▽

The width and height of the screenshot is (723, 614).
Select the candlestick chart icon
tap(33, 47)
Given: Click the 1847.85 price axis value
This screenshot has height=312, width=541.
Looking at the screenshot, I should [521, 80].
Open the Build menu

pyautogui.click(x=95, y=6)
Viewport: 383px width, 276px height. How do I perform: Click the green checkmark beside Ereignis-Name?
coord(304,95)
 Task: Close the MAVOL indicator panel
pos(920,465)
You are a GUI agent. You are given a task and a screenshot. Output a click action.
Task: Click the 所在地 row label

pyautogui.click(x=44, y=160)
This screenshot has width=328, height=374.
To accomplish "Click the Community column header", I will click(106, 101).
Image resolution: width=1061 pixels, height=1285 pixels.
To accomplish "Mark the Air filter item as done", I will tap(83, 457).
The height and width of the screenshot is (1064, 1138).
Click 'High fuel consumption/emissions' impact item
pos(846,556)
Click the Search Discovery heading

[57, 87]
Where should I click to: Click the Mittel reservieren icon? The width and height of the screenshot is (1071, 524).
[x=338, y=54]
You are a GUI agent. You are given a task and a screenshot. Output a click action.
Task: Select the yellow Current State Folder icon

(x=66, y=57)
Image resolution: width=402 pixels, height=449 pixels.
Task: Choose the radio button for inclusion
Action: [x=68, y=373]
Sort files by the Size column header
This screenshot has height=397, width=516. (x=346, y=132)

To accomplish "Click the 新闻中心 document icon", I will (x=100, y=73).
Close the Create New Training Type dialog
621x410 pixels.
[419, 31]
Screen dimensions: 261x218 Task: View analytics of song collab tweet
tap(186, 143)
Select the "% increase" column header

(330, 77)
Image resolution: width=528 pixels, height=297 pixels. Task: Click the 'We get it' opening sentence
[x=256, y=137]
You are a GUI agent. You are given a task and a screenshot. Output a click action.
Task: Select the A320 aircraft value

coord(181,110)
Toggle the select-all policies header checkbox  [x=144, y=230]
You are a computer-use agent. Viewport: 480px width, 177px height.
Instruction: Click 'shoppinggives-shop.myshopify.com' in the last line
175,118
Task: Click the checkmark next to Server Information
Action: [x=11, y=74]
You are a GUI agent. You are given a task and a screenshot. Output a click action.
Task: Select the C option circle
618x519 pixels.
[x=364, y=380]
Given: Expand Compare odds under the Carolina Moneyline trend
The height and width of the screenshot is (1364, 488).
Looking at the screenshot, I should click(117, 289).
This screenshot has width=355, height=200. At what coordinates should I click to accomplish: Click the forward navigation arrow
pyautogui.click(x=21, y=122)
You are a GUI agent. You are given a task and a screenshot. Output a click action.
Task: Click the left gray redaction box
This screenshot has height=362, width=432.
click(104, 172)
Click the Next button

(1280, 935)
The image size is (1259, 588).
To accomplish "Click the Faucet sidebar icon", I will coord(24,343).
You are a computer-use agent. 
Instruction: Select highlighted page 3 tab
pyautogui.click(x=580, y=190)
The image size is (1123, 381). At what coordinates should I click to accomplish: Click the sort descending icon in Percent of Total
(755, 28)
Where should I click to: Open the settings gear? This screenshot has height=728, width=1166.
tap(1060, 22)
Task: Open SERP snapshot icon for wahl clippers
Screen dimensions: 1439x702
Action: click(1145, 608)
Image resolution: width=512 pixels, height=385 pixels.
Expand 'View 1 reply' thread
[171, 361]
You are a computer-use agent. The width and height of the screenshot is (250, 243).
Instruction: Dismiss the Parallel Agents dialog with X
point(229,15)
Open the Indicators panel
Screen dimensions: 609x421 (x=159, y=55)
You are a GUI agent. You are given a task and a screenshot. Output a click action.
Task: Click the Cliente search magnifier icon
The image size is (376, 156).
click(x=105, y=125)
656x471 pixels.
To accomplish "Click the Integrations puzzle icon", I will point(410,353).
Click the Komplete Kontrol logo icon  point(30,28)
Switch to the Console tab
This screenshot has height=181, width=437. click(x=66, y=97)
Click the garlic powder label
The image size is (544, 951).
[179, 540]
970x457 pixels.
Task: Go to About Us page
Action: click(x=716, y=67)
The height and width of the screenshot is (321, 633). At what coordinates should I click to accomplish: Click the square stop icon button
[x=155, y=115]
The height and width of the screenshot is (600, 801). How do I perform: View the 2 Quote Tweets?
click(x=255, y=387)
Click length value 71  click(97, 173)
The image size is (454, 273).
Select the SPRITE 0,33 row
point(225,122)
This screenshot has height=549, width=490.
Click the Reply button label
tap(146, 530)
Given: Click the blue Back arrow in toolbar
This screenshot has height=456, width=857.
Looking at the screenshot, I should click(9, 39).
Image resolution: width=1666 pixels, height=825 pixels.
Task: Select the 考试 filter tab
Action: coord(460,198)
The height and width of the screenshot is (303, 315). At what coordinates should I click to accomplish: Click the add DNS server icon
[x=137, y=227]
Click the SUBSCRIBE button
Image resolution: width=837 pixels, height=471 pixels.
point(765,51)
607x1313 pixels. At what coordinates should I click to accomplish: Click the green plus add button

△

* [Instructions to follow] Return, exactly as written, only those lines that run from the one with "Image resolution: width=837" to the last line of the data, both of those lines included.

* [Completed task]
Image resolution: width=837 pixels, height=471 pixels.
point(765,51)
607x1313 pixels. At what coordinates should I click to accomplish: Click the green plus add button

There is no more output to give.